You can download every US nautical chart onto Google Earth and view it on GE. You can then toggle between GE view and chart view and actually see how close the charted objects are to real life.

Look at this video on Utube: "Viewing nautical charts on Google earth" It explains the whole process. I downloaded this 2 years ago, hopefully with the cut in NOAA funding this program has not been cut. It's pretty cool.


----------



## Arcb (Aug 13, 2016)

Yawlman said:


> You can download every US nautical chart onto Google Earth and view it on GE. You can then toggle between GE view and chart view and actually see how close the charted objects are to real life.
> 
> Look at this video on Utube: "Viewing nautical charts on Google earth" It explains the whole process. I downloaded this 2 years ago, hopefully with the cut in NOAA funding this program has not been cut. It's pretty cool.


I have been trying to get some where with this, it looks pretty cool. All the links I have tried have turned up to be out of date dead ends. I wonder if any one has current links or if this service has been discontinued.


----------



## Jammer Six (Apr 2, 2015)

Don't understand the advantage of Google Earth over proper navigation with a chart.


----------



## RegisteredUser (Aug 16, 2010)

Jammer Six said:


> Don't understand the advantage of Google Earth over proper navigation with a chart.


I didn't know you were not allowed to make use of both in a sanctuary city.
Something new...


----------



## colemj (Jul 10, 2003)

Travel to places where the charts are inaccurate or even no charts exist and you will see the benefit of google earth. Google earth is often more up to date with regards to shifting bars, changing entrances, etc than government produced charts.

Mark


----------



## RegisteredUser (Aug 16, 2010)

colemj said:


> Travel to places where the charts are inaccurate or even no charts exist and you will see the benefit of google earth. Google earth is often more up to date with regards to shifting bars, changing entrances, etc than government produced charts.
> 
> Mark


Different subject...

Some time in the past, you posted (another forum) about charts for the San Blas.
I've downloaded those but am have a tough/computer idiot time getting them moved to OpenCPN.
So far, the only charts I have on CPN are some of the US NOAA...which the program had ready as a prompt.
• • •
### [YOUR GOAL]
According to colemj's post in the forum thread on nautical charts and Google Earth, why is Google Earth beneficial where charts are inaccurate or do not exist? Answer in one to three sentences. The material that follows is not required for this exercise.

### [PROVIDED DATA]
• • •
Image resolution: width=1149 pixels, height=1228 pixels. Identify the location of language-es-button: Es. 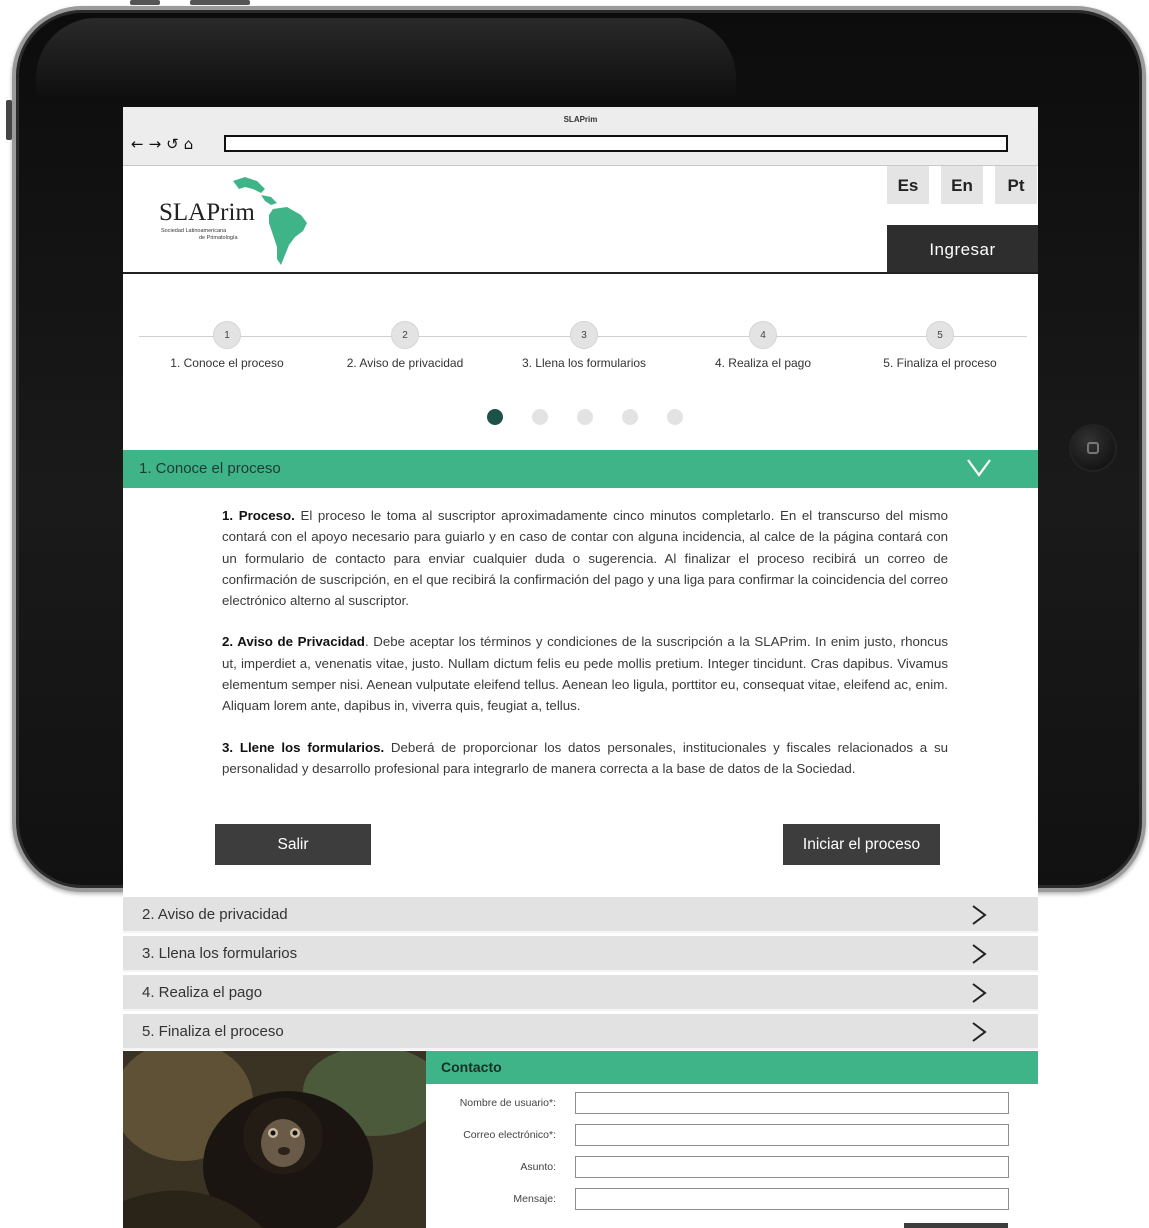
• • •
### [TASK ANSWER]
Google Earth is often more up to date than government-produced charts on features that change, such as shifting bars and changing entrances. Where charts are inaccurate or missing, it therefore provides more current information.